** RECORDED DATA follows **
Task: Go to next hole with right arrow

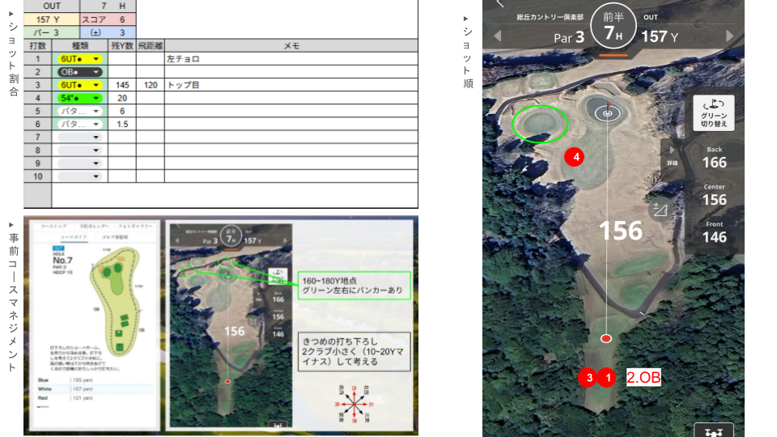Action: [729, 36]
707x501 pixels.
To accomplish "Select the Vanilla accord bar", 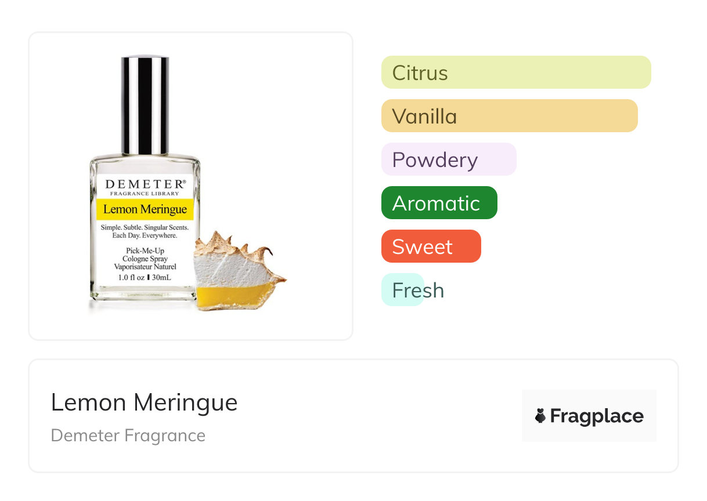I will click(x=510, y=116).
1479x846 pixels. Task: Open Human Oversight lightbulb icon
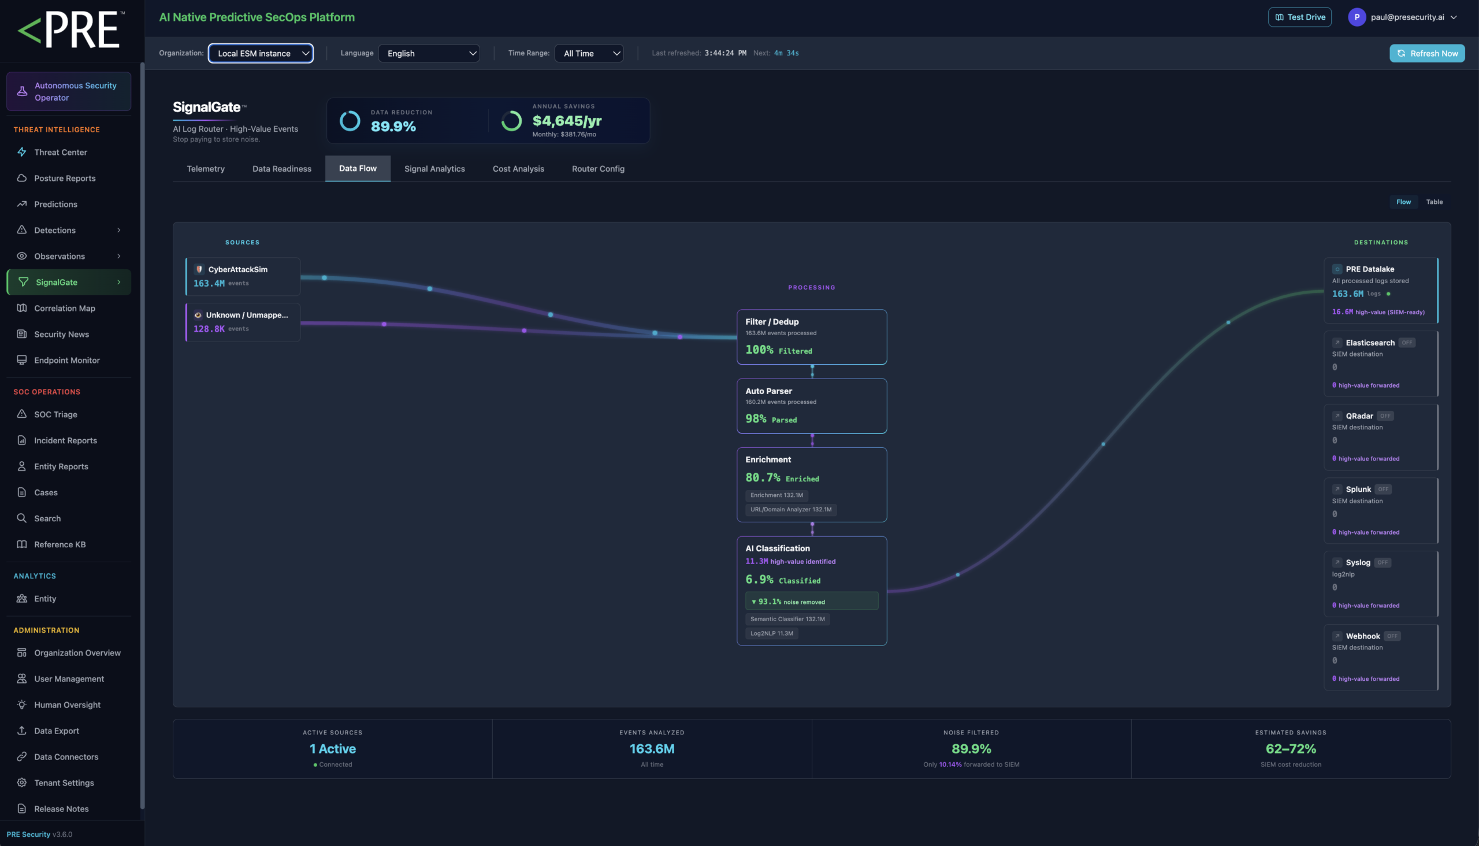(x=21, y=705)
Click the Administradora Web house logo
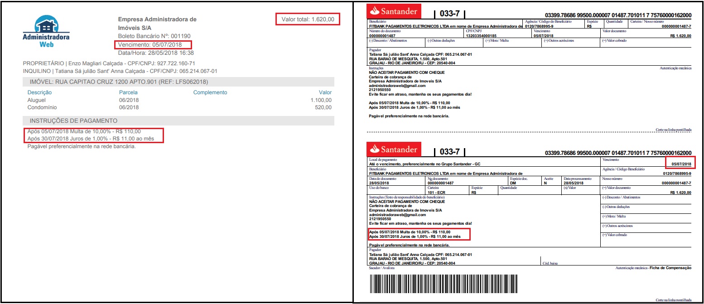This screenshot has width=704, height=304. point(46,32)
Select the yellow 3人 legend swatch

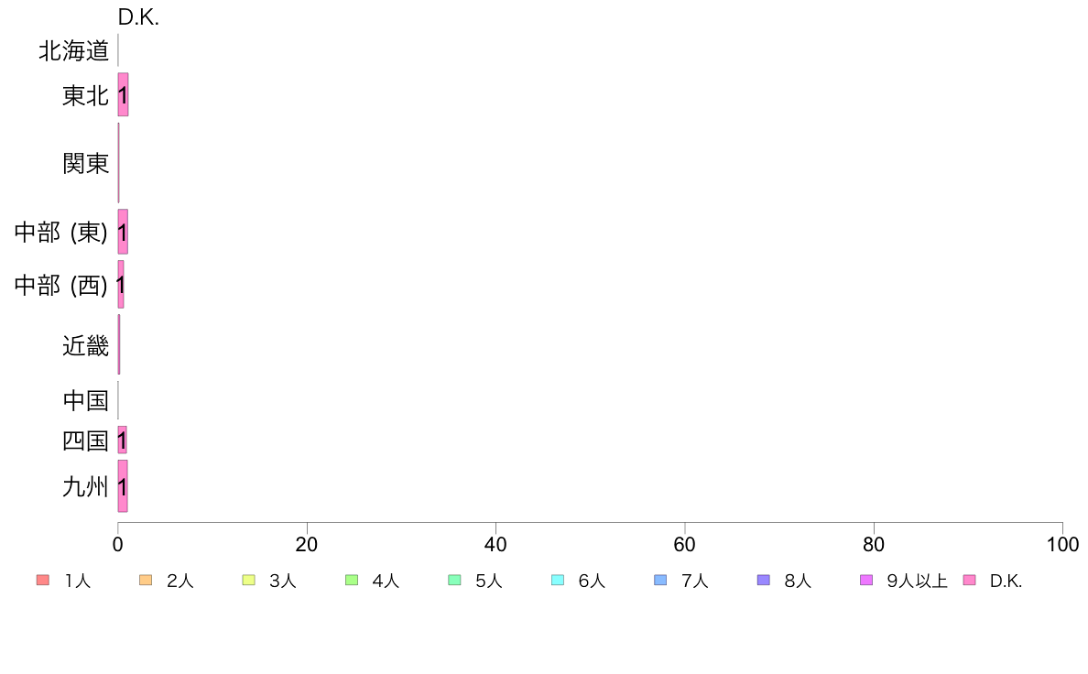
** End of RECORDED DATA **
** RECORDED DATA follows **
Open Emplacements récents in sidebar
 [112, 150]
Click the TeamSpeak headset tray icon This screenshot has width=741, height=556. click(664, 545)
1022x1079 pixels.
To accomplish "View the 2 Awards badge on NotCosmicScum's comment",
** End of RECORDED DATA **
Please, from the entries above, set down exactly the lines from the one containing "1022x1079 pixels." through the one containing "the 2 Awards", and only those.

1022x1079 pixels.
To accomplish "View the 2 Awards badge on NotCosmicScum's comment",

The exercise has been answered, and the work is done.